Hi Everyone:

I was a little apprehensive as I went to a more advanced yoga class today with a new teacher. And I loved it!!!

It was a combination Hatha/Vinyasa class. I could not have done this class a year or two ago. Actually if I hadn't started working out again and attended two yoga classes this week - I may not have had strength and endurance to make it! It felt like I achieved a milestone today! \:\)

Oh and that lower back/hip thing - all gone!

I am also feeling better about my diet. I hate the verb diet - so I never go on diets b/c as soon as I start - I feel an overwhelming urge to eat every forbidden food on the diet list! LOL! I have switched to healthy food - and tasty food. For example lunch was smoked salmon and asiago cheese with 1/2 a TJ demi-baggette and fruit. And umm...and a Haagen Daaz almond chocolate covered thingy... \:o

I am still blocked when it comes to writing...not a good thing in my line of work... Things flow slowly. And there is a fear of failure - that I am going to write or say the wrong thing... I know a big part of it is tiredness. When I am tired, I second guess myself more, have a tougher time commiting to a position, and of course that leads to procrastination to avoid making decisions.... No amount of yoga and exercise is a substitute for a good old fashioned vacation.

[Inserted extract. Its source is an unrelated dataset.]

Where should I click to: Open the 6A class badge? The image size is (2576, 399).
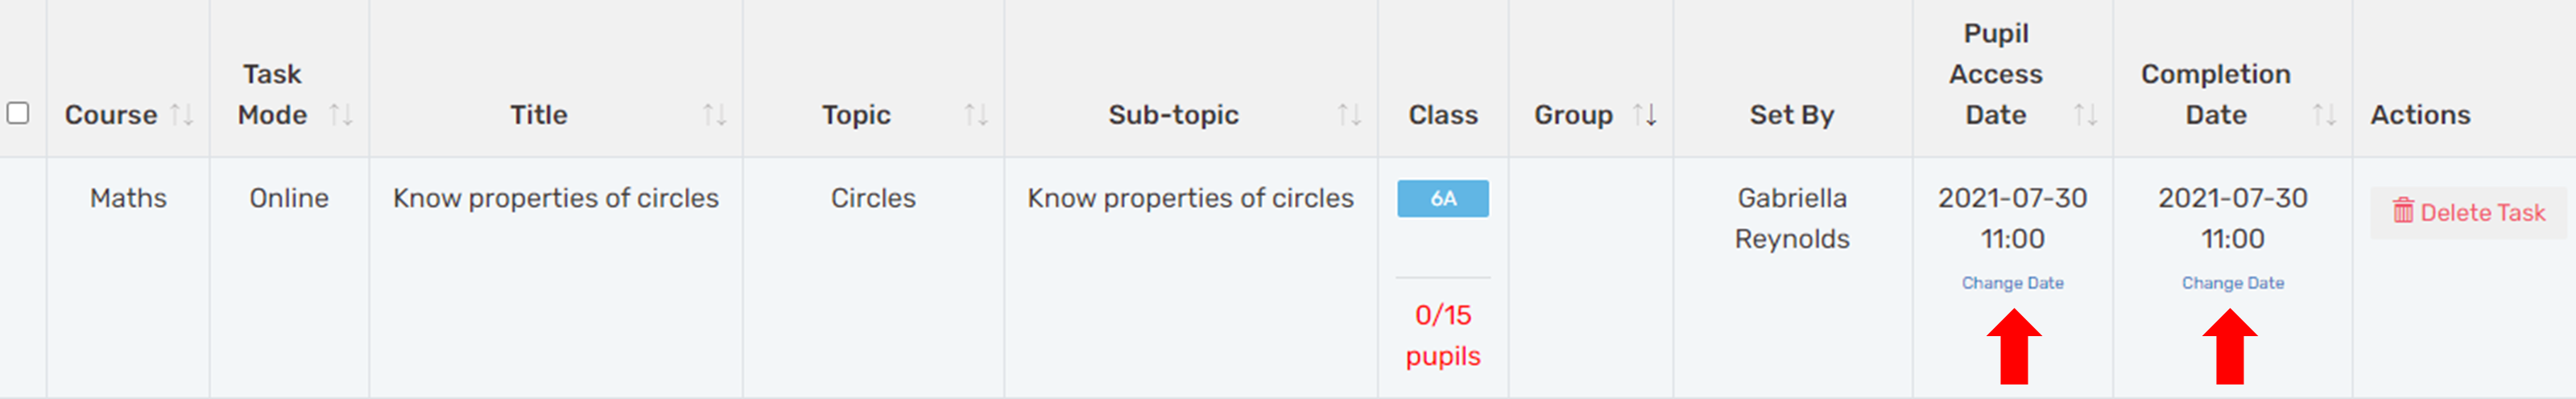pyautogui.click(x=1443, y=198)
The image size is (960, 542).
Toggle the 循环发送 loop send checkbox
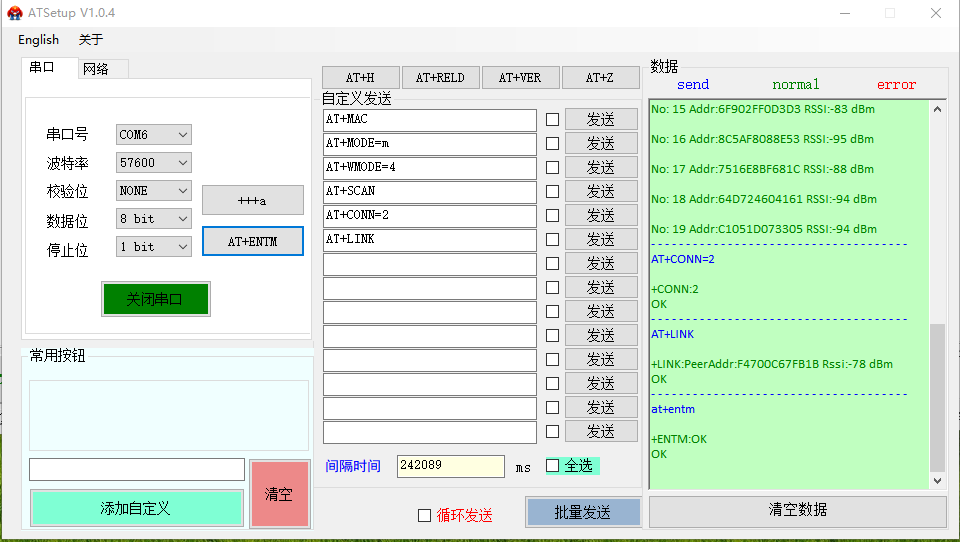424,515
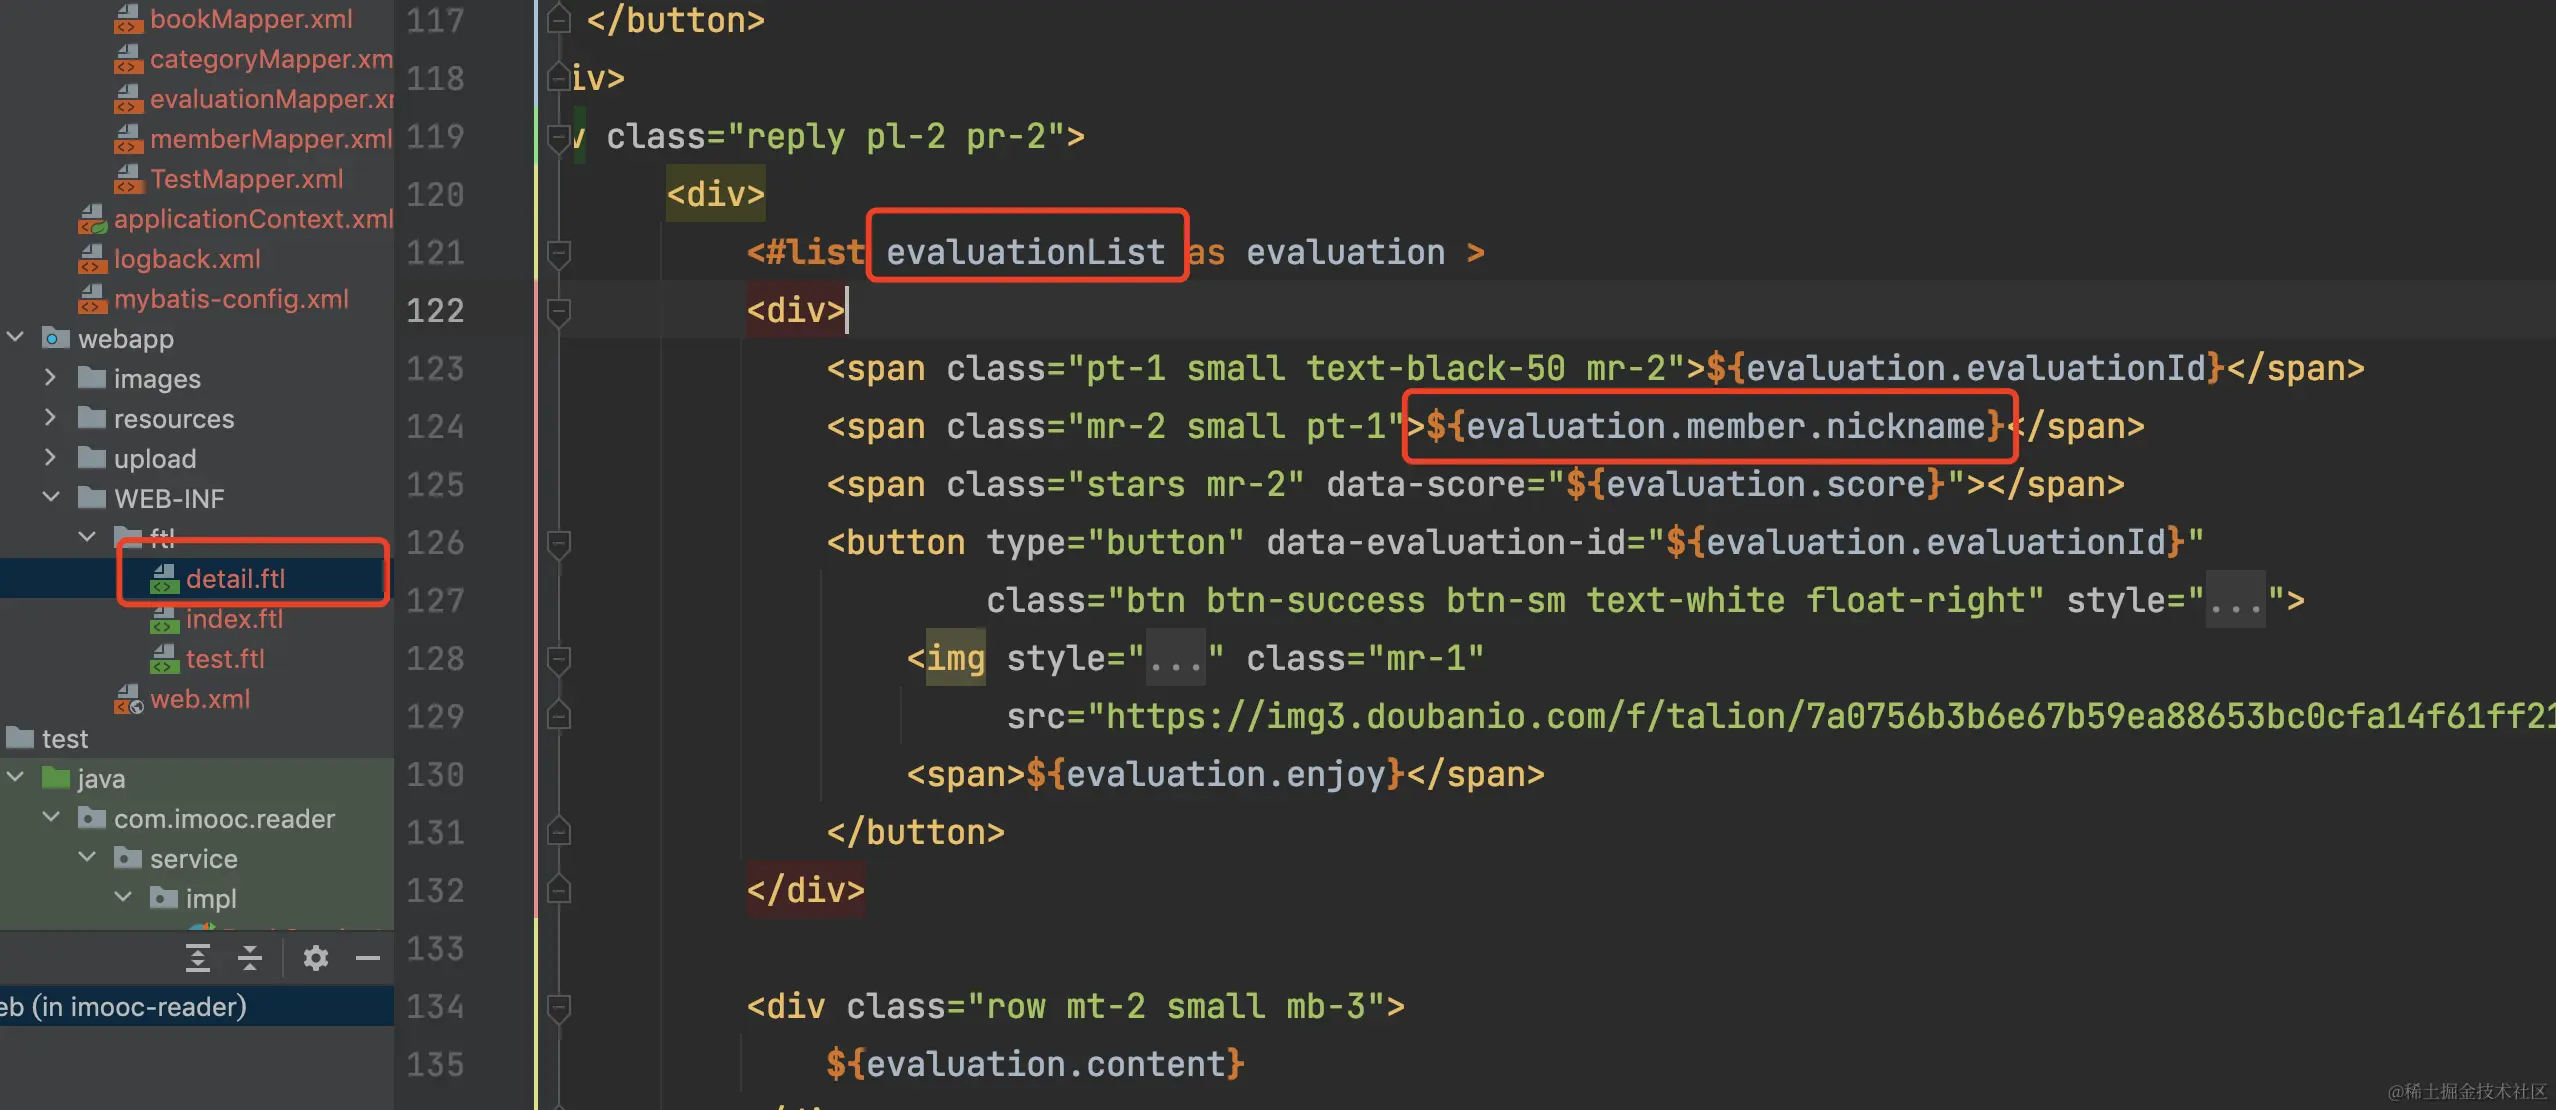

On a different note, I am more relaxed about some things in my personal life. GF pushed for daily night walks and yoga 2-3 times a week - when I suggested yoga once/week and a walk once/week. GF has flaked out - and ironically - I am sticking to the schedule she suggested. And well - that's okay. She has her way of handlling her angst. And most people aren't as anal about follow through on commitments as I am. I will enjoy her company when she feels like joining me. She helped me jump start things and I am fine motivating myself to these things on my own. I don't sense an angst pot filler here - but we will see if I post about it with angst association in time.

I also like the article Barb posted. It validates so many things I have come to believe about potential P type of R's. I feel receptive to exploring R's that may lead to potential P type of R's if I should bump into someone that zings my hormones. And I have no problem with moving slowly - I am a patient person. I would rather go slow and find a gem when I am 50 than end up with a jerk today.

All in all - life is good! Just wish I didn't have work hanging like an albatross around my neck. But I suppose it is better than the panic that comes with no work on my desk!